**Your assignment**
Only lines with the string "Given" are wanted. Pull them out of the data.

**Stored data**
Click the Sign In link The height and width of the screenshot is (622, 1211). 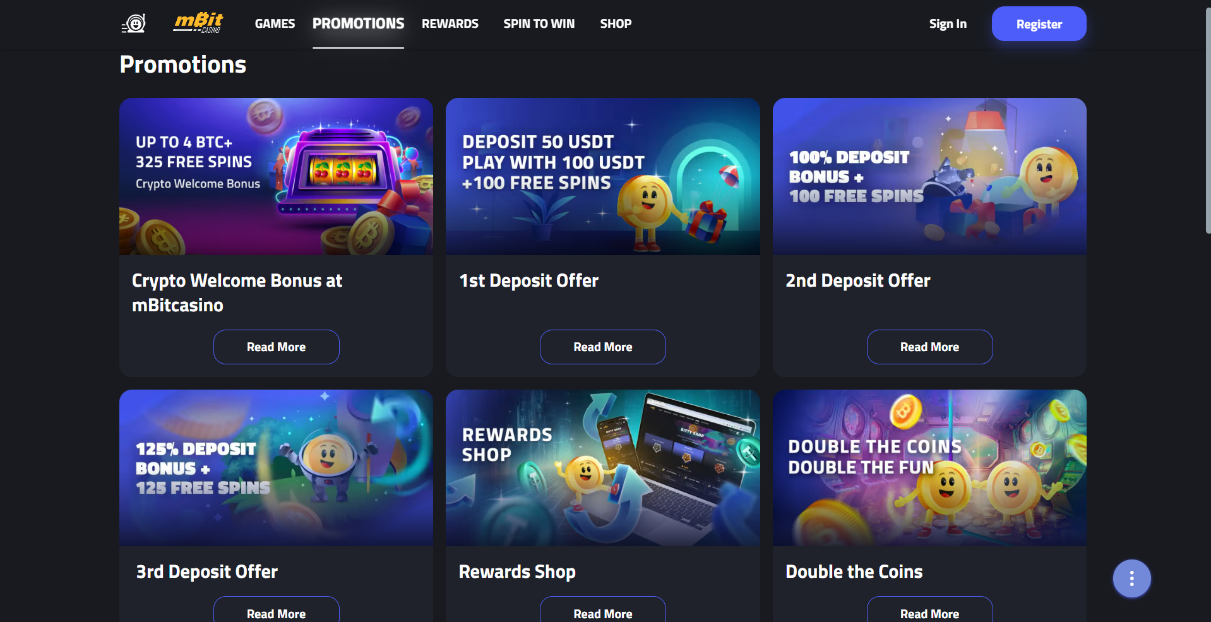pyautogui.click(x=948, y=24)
...
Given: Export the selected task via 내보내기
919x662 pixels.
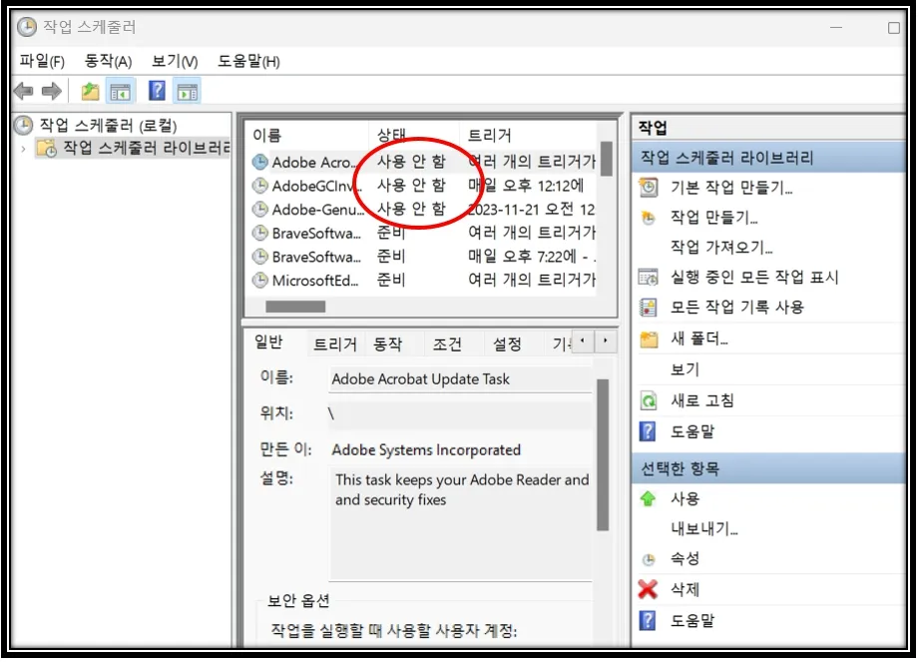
* * *
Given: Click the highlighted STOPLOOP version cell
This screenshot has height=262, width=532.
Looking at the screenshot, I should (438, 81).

**Response to this task**
Given: Export the selected task via 내보내기
Given: Click the highlighted STOPLOOP version cell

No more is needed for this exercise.